グーグルには常に興味を持っている。非常に斬新なアイデアを、高い技術力で実現してゆく。IT技術者にとっては憧れの職場なのではないかと思う。この本を読むと、まずはグーグルの表面的な光の部分が展開する。世界最高の頭脳集団が、インターネット上に新しいアイデアを次々に実現してゆく。これらのサービスのお陰で、本当に色々な場面で便利になっている。
これらのサービスはほとんどが無料で、本当にグーグル様様という感じである。そういう自分も、色々なサービスの恩恵を受けているので、その内容は実感として理解できる。現時点でのグーグルであっても、インターネットの特性を生かした、本当にいろいろなサービスがあり、助かるなあと言う感じである。
しかし、グーグルの目指すところはこの程度では収まらない。世界のすべての情報を、収集して整理することを目標にしている。大変大きな目標であり、社会からは野望または暴挙と取られているのかもしれない。しかし、バビロンの塔ではないが、全てを収集して完全なものを作るというのは、神に憧れる不完全な存在の人間の永遠の夢なのかも知れない。
つまり、個々の人間は様々な情報を持った存在であり、それらがネットワークで統合することにより、1つの総体になったとき、それが神に近い存在になるのかもしれない。とまあSFのようであるが、今から100年先には実現しているのかもしれないと思えてきています。インターネットでは、未来を予測するには、未来を創ることだと言われていますし。

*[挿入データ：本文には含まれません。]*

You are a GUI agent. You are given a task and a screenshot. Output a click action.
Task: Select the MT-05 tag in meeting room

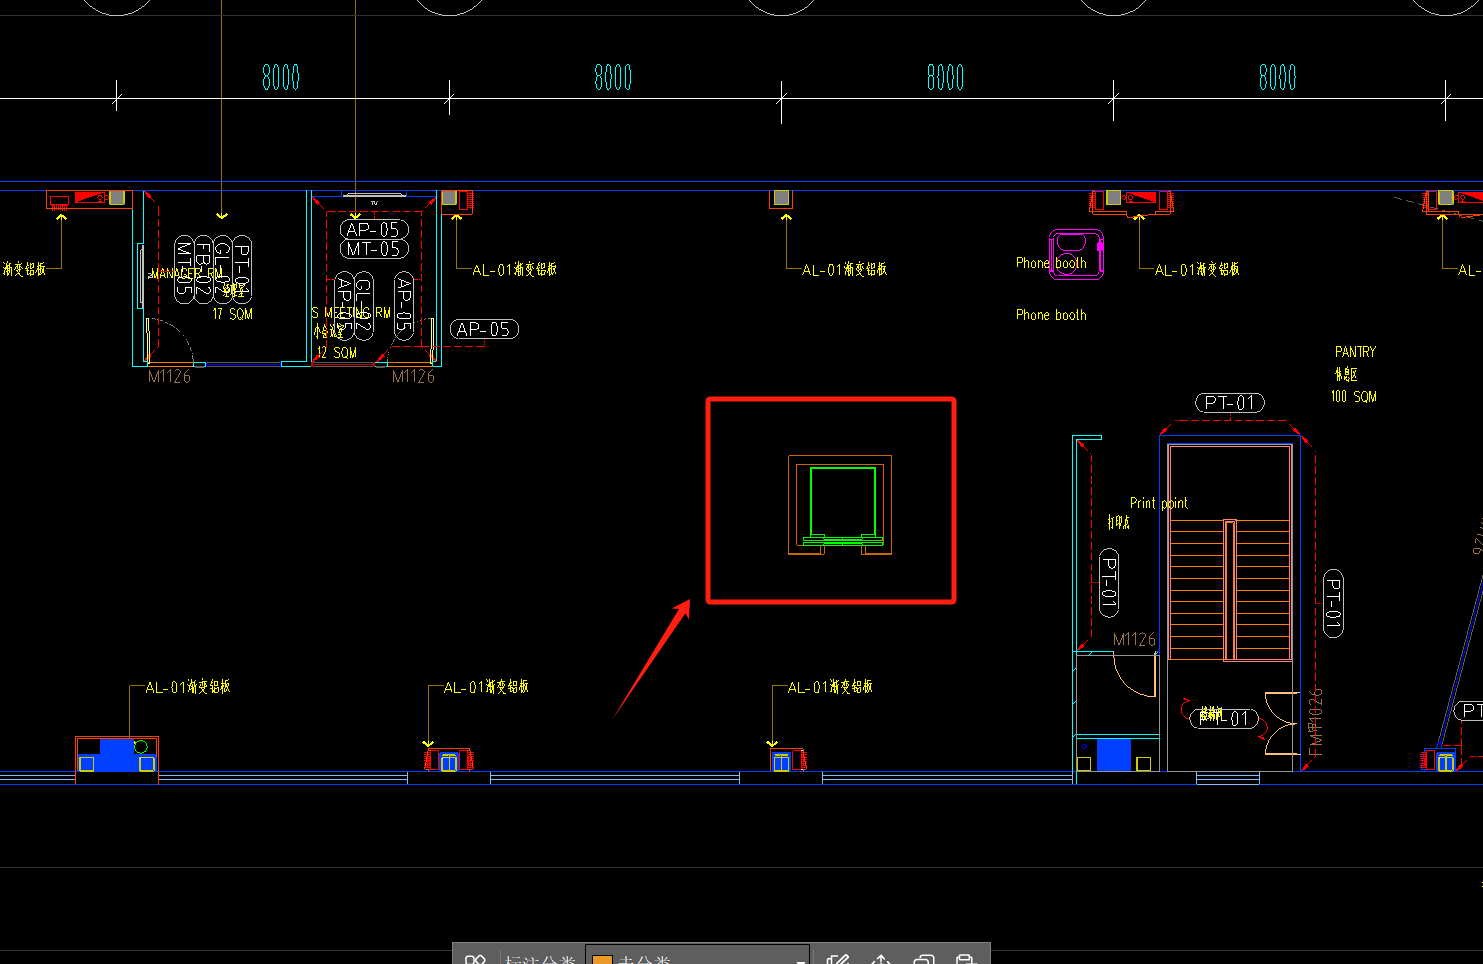coord(374,249)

本書の後半では、そこまで行かなくても、現時点での未来に対する影の部分が指摘されていて、ビジネス面でのグーグルの目指すところが、個人情報保護から見た時に摩擦を起こすことである。確かに、グーグルのビジネスの基本である広告は必要であり便利であるが、うっとおしい時も多いのは事実で、まあ問題だが、それほど大きなことではないと思える。
本当に重要な問題は、人間個体としての退化に繋がるのではないか、つまり、頭脳の記憶や判断という機能をインターネットを用いて外部記憶に頼ることで、頭脳とネットワークとの総体では成長を続ける人類であるが、そこではネットワークの成長に寄りかかり、頭脳の成長を止めてしまうこと、つまり退化が進んでいるのではないかと言う懸念である。
しかし、自分の立場は楽観的で、そのような仕組みを作ったのは人類で、作られたネットワークを人類が制御しきれなくなることはないと信じている。人類の頭脳があってこそのネットワークであり、頭脳が退化してネットワークだけが成長を続けることはあり得ないと思っている。大丈夫だって、人類はそんなにヤワではなくて、しっかりしているよ。